Along those lines, S. 13 also seeks to ensure that veterans and returning servicemembers can receive the mental health care they might need as a result of their service. The legislation requires that VA employ at least one psychiatrist and treatment team at each medical center that does not currently have one. This legislation would also mandate that VA carry out a community outreach program to let Operation Iraqi Freedom and Operation Enduring Freedom veterans know about the services available to them at VA.
Why is good VA mental health care so important? Because so often battle wounds do not manifest in physical illness, but in quiet and equally debilitating mental illness. These wounds are revealed as Post-Traumatic Stress Disorder with effects that linger and symptoms that can be brought on years after combat.
While hypertension and heart disease afflict vast numbers of veterans, mental illness is not far behind. It might surprise some of my colleagues to know that cancer and depression affect roughly the same number of veterans. But is VA reaching and treating all veterans who need care? This remains very much an open question.
This legislation also seeks to improve access to needed prescription drugs. Many veterans have expressed their desire to bring prescriptions from their Medicare doctors to VA pharmacies to get them filled. Current VA policy requires that nearly all veterans see a VA doctor before such prescriptions are issued. This doesn't make sense.

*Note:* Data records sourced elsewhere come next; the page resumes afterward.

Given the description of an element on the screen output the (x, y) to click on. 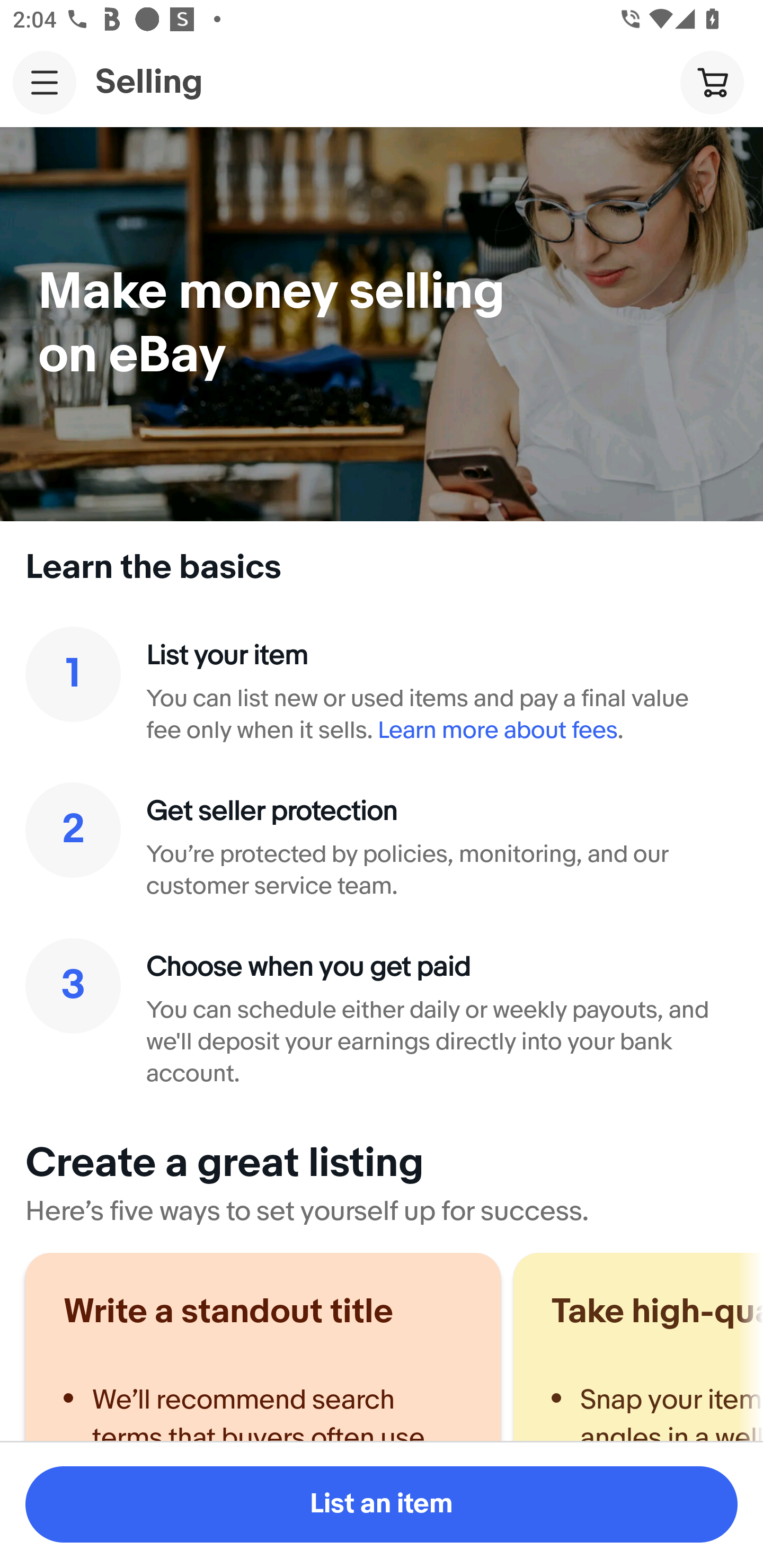
Main navigation, open (44, 82)
Cart button shopping cart (711, 81)
List an item (381, 1504)
Given the description of an element on the screen output the (x, y) to click on. 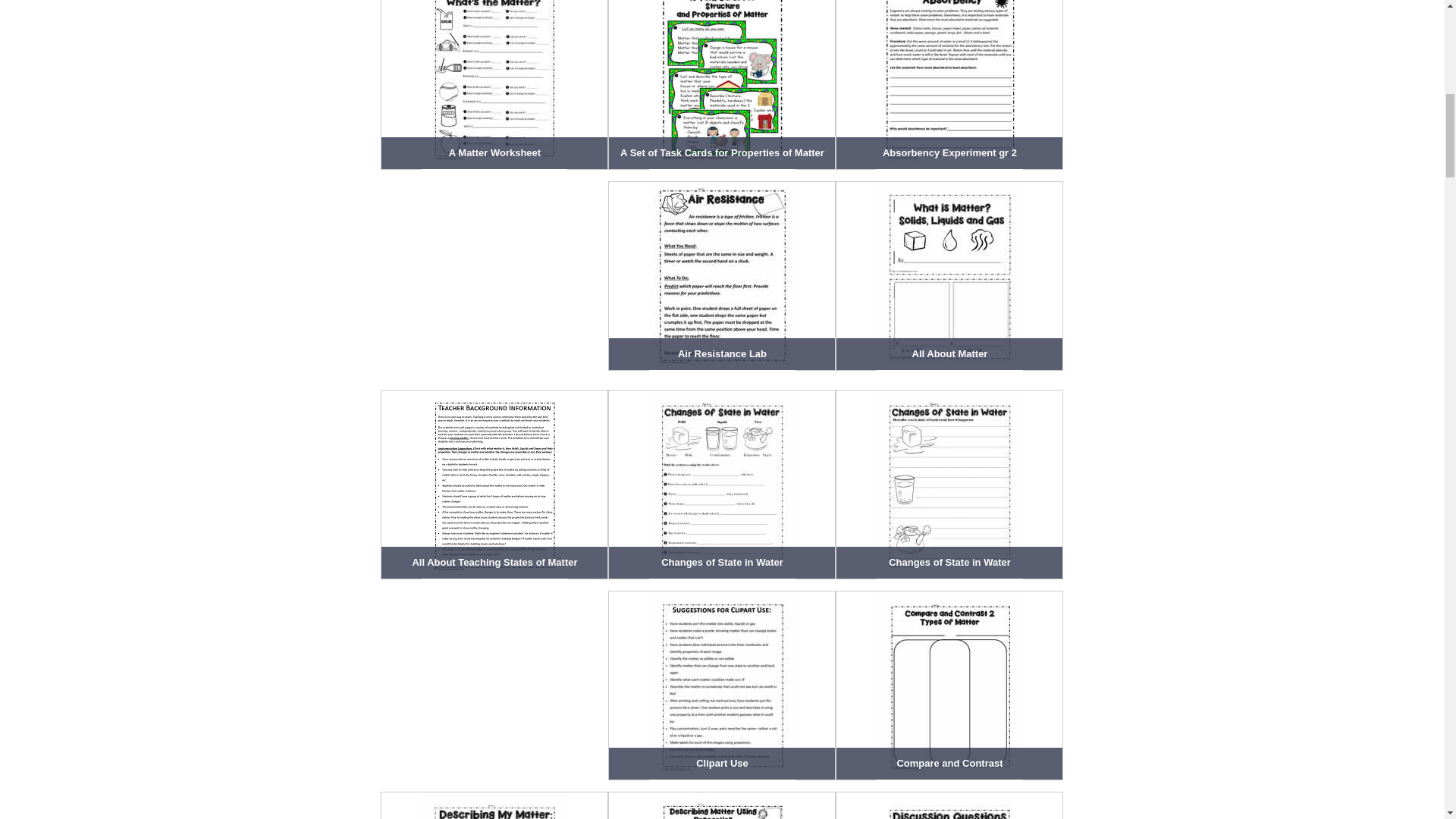
Absorbency Experiment gr 2 (948, 84)
Describe the Matter (494, 805)
Discussion Questions (948, 805)
A Set of Task Cards for Properties of Matter (721, 84)
Air Resistance Lab (721, 275)
Compare and Contrast (948, 685)
Describing Matter (721, 805)
Changes of State in Water (721, 484)
All About Matter (948, 275)
Changes of State in Water (948, 484)
All About Teaching States of Matter (494, 484)
A Matter Worksheet (494, 84)
Clipart Use (721, 685)
Given the description of an element on the screen output the (x, y) to click on. 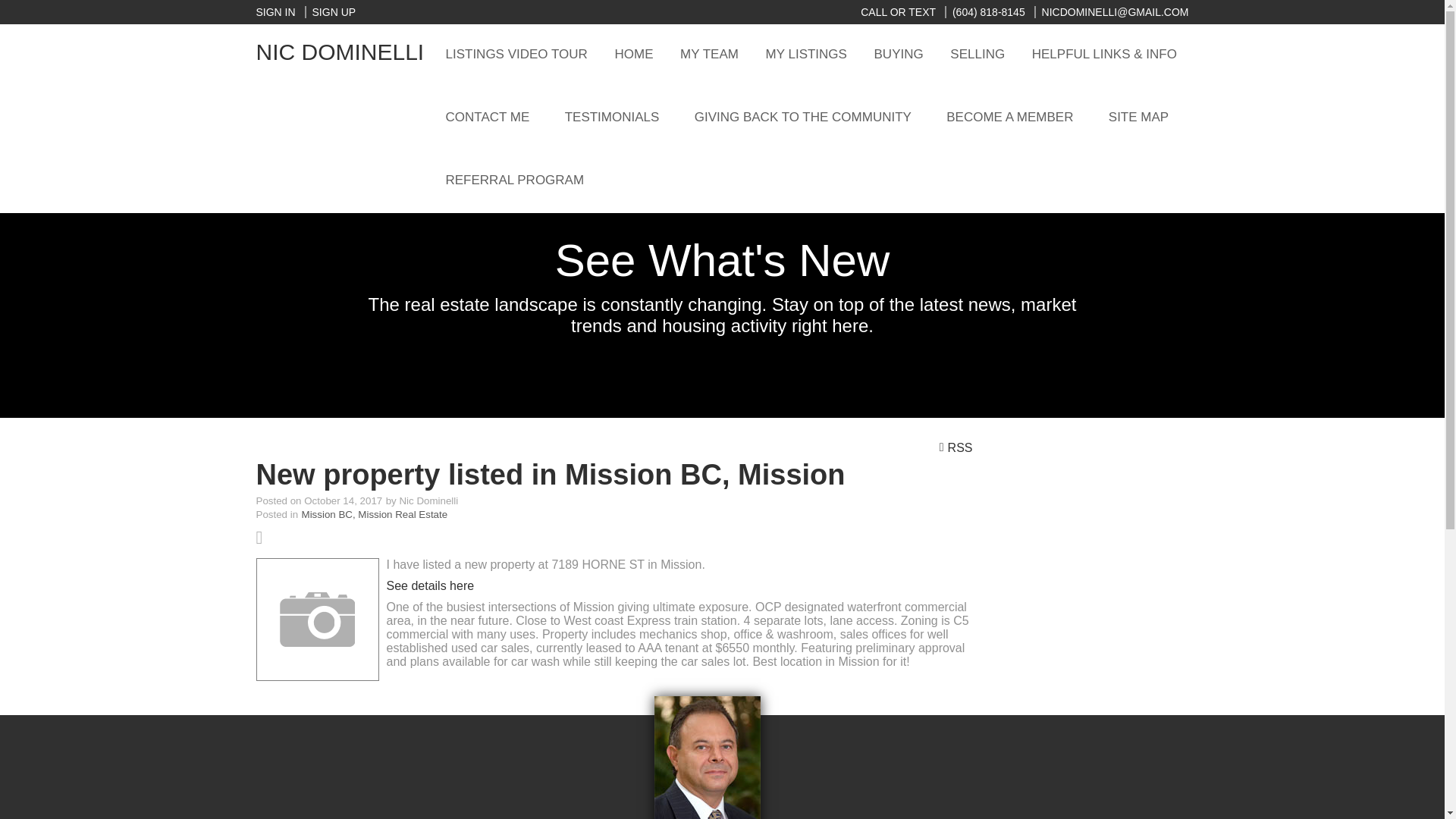
CONTACT ME (497, 117)
RSS (957, 446)
LISTINGS VIDEO TOUR (522, 54)
See details here (430, 585)
BECOME A MEMBER (1019, 117)
SELLING (982, 54)
Mission BC, Mission Real Estate (374, 514)
TESTIMONIALS (622, 117)
SITE MAP (1148, 117)
BUYING (904, 54)
REFERRAL PROGRAM (817, 179)
SIGN IN (275, 11)
MY TEAM (714, 54)
GIVING BACK TO THE COMMUNITY (813, 117)
MY LISTINGS (812, 54)
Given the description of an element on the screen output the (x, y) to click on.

The Department's Inspector General testified that VA could see savings of $1 billion year if veterans were allowed to bring their outside prescriptions, because it would obviate the need for VA to re-diagnose patients and then re-issue prescriptions that have already been written. S. 13 would allow these veterans to get their prescriptions filled by VA at prices that are far better than in the private sector.
This legislation also seeks to help veterans with their education. S. 13 would exclude MGIB benefits from computation as income when calculating campus based aid, such as Perkins Loans. This draws the distinction between a benefit that has been earned, and paid for, by the veterans, and other types of income. This allows the individual applying for financial aid to subtract $1,200 from the expected family contribution for one year. This $1,200 represents the money that the individual paid to participate in the MGIB program.
S. 13 also offers an opportunity for enrollment in the MGIB education program for servicemembers who participated in or were eligible to participate in the post-Vietnam era educational assistance program, known as VEAP. This bill would create a one-year window and requires the individual to pay $2,700, which was the VEAP contribution.
Last year, Congress extended the period of eligibility for education benefits for survivors of servicemembers who were killed during active duty. We would like to further extend this delimiting date for veterans and other dependents. The 10-year period of eligibility would not begin to toll until they began to use the benefit, rather than when they became eligible for the benefit.
Overall, this is a bill to spur dialogue started on the issues that are truly important to our nation's veterans. We all need to work harder towards the goal of seeing that the promises made to the men and women who are serving today are met; that their sacrifices were not in vain.